__Trecho da página__
A trajetória da primeira mulher milionária dos Estados Unidos, Madam C.J. Walker conquistou seu verdadeiro império ao criar uma linha de produtos capitares e cosméticos especialmente para mulheres negras.

Crítica

Há um importante fato a ser observado na tradução do título dessa minissérie original da Netflix, realizada em parceria com os Estúdios Warner. Ainda que o pronome de tratamento ‘madam’ tenha se mantido igual ao inglês (o que não faz muito sentido, já que todo o resto foi traduzido para o português, acentuando a esquizofrenia nos batizados dessa plataforma de streaming), todo o resto foi alterado. Pois, se no original o programa se chama Self Made: Inspired by the Life of Madam C.J. Walker (Feita por Conta Própria: Inspirado na Vida da Madame C.J. Walker, em tradução direta), aqui no Brasil o nome recebido foi A Vida e a História de Madam C.J. Walker. E se ambas denominações parecem bastante próximas, uma palavra foi omitida na adaptação, justamente aquela que termina por fazer a diferença: “inspired”, ou seja, “inspirado”. Entende-se: não se trata de um trabalho documental, nem mesmo de uma adaptação preocupada com a acuracidade histórica. Em resumo, a trama dividida em quatro episódios de menos de uma hora cada parte de uma trajetória real, mas moldou os acontecimentos relacionados a seu bel prazer, exagerando na ficção em nome de uma maior fluidez narrativa, ao mesmo tempo em que investiu no detrimento da sua precisão. Fantasia, portanto, é o que está mais próximo.

Apesar de já contar com três indicações ao Oscar, apenas no ano passado Octavia Spencer teve sua primeira oportunidade como protagonista, com o suspense Ma (2019) – que custou US$ 5 milhões e arrecadou mais de dez vezes esse valor nas bilheterias de todo o mundo, justificando o investimento e a sua escolha. A Vida e a História de Madam C.J. Walker é apenas a sua segunda oportunidade de liderar um projeto. Chama a atenção perceber, no entanto, que apesar dela estar presente em mais de 90% das cenas, nenhuma das situações aqui representadas parecem exigir da intérprete mais do que aquilo que aqueles que a acompanham há algum tempo muito bem conhecem. A tal Madame C.J. Walker, nascida Sarah Breedlove, é uma figura que Spencer já visitou em diversas ocasiões anteriores – a diferença é que, acostumada a ser coadjuvante, dessa vez se refestela em uma posição mais privilegiada. Ou seja, tem-se mais, mas é mais do mesmo.

__Dados fornecidos__
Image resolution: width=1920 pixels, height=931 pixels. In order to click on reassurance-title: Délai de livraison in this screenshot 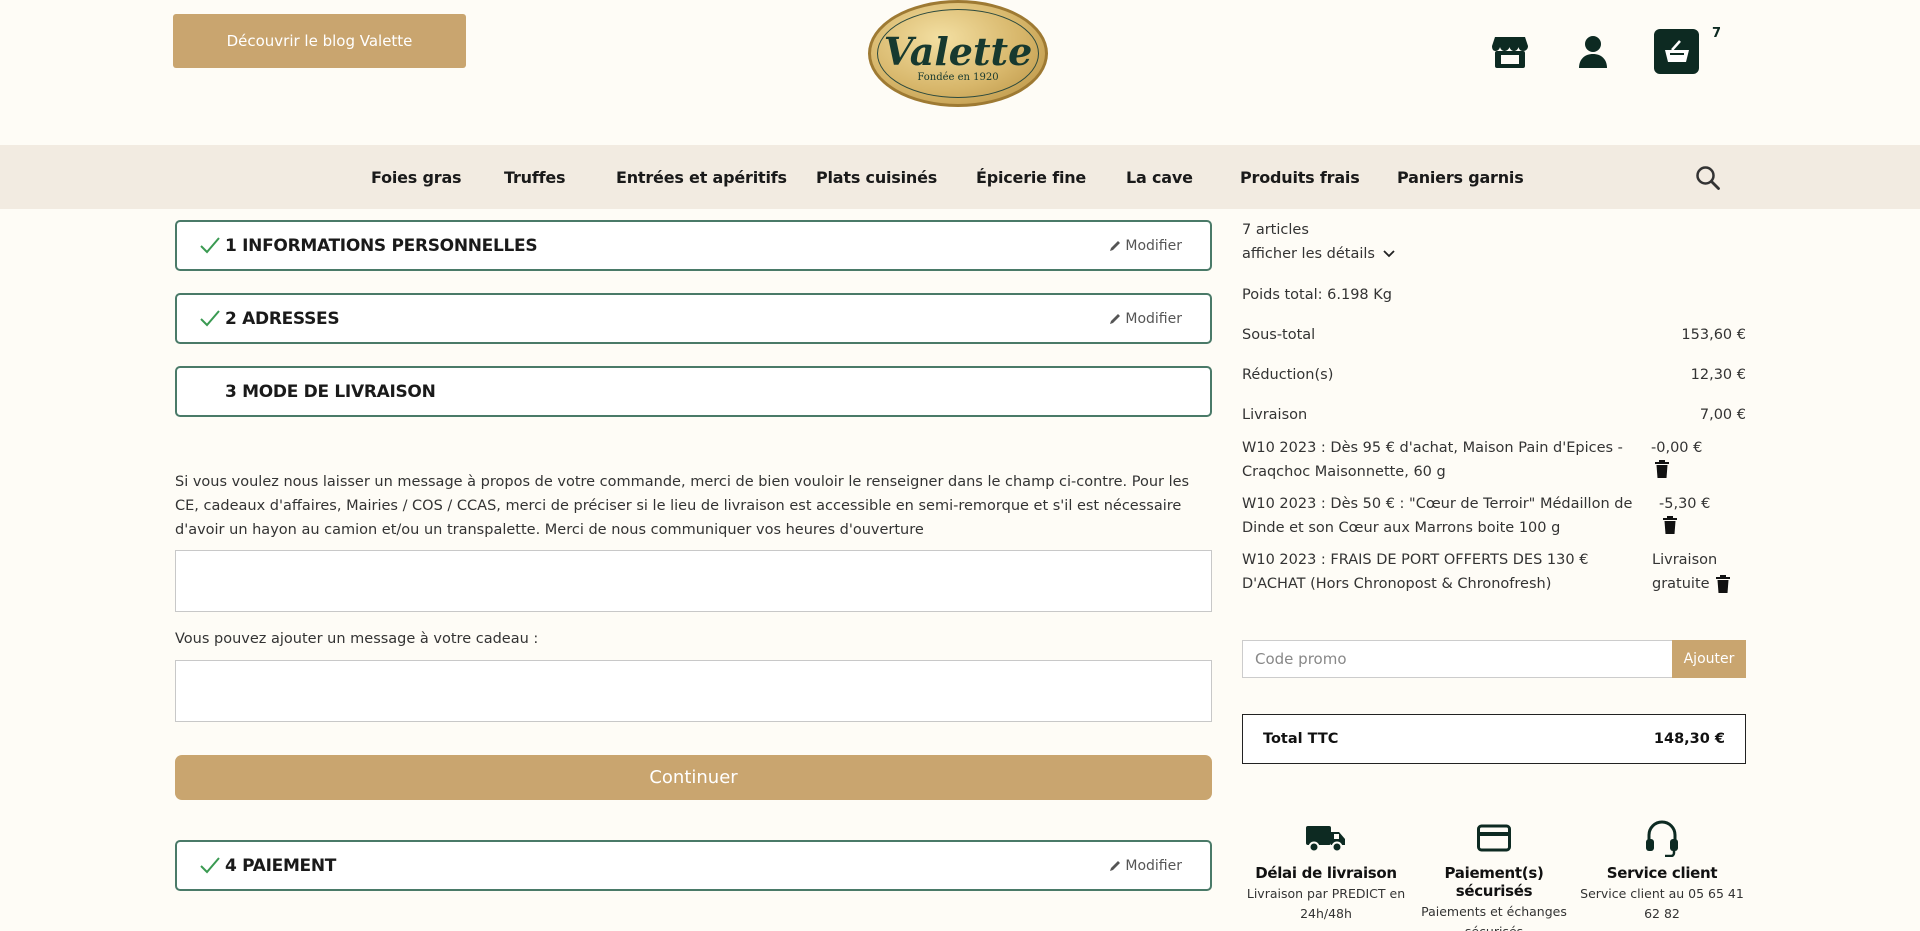, I will do `click(1326, 873)`.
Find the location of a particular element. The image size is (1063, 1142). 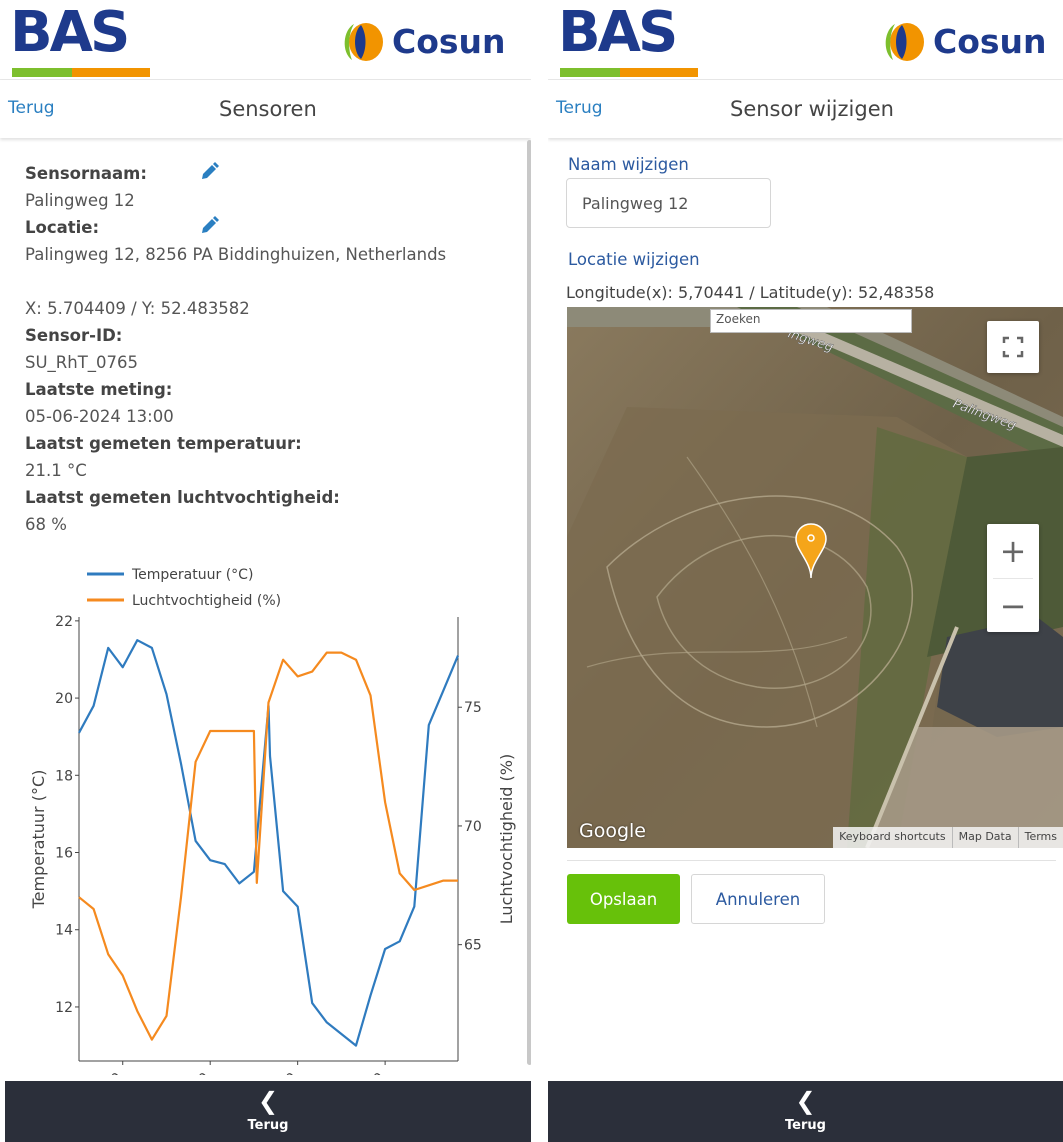

zoom-in-button: + is located at coordinates (1013, 551).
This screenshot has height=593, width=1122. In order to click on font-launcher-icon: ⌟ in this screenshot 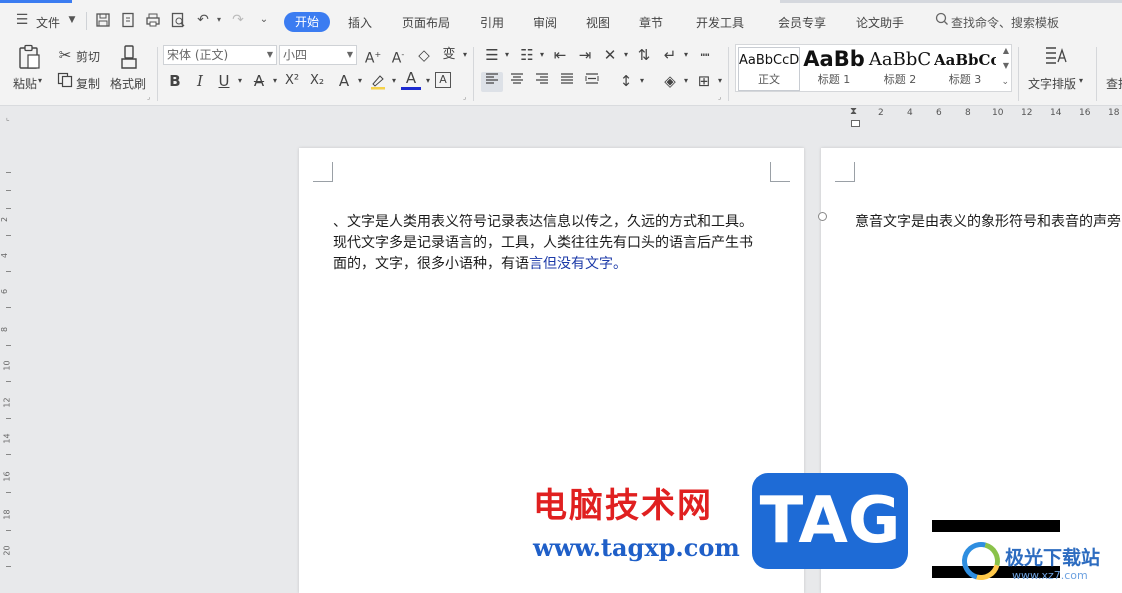, I will do `click(464, 97)`.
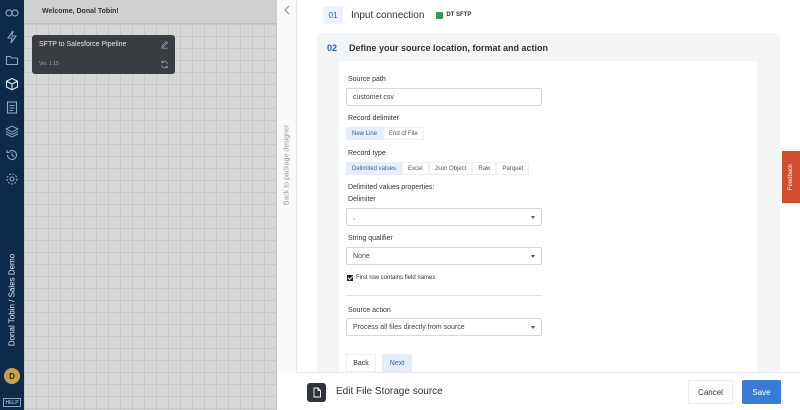 Image resolution: width=800 pixels, height=410 pixels. What do you see at coordinates (12, 60) in the screenshot?
I see `folder-icon` at bounding box center [12, 60].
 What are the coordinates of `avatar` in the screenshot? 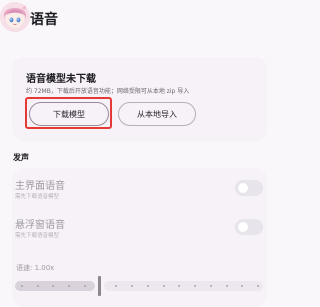 It's located at (15, 17).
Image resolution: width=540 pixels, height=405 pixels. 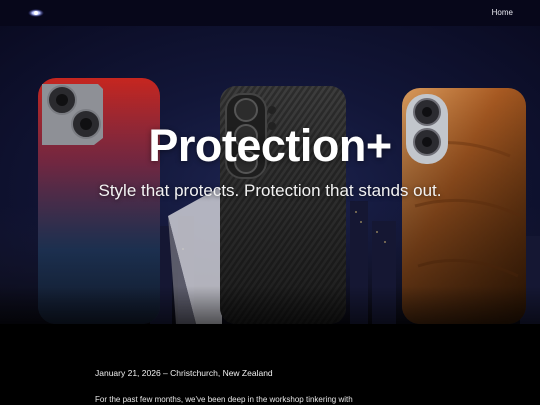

__Sobre a tarefa__
Reproduza, sem nenhuma alteração, a passagem do trecho sobre a minissérie de Madam C.J. Walker que vai de “A trajetória da” até “para mulheres negras.”. Os registros não têm relação com o trecho da página.

__Resultado da tarefa__
A trajetória da primeira mulher milionária dos Estados Unidos, Madam C.J. Walker conquistou seu verdadeiro império ao criar uma linha de produtos capitares e cosméticos especialmente para mulheres negras.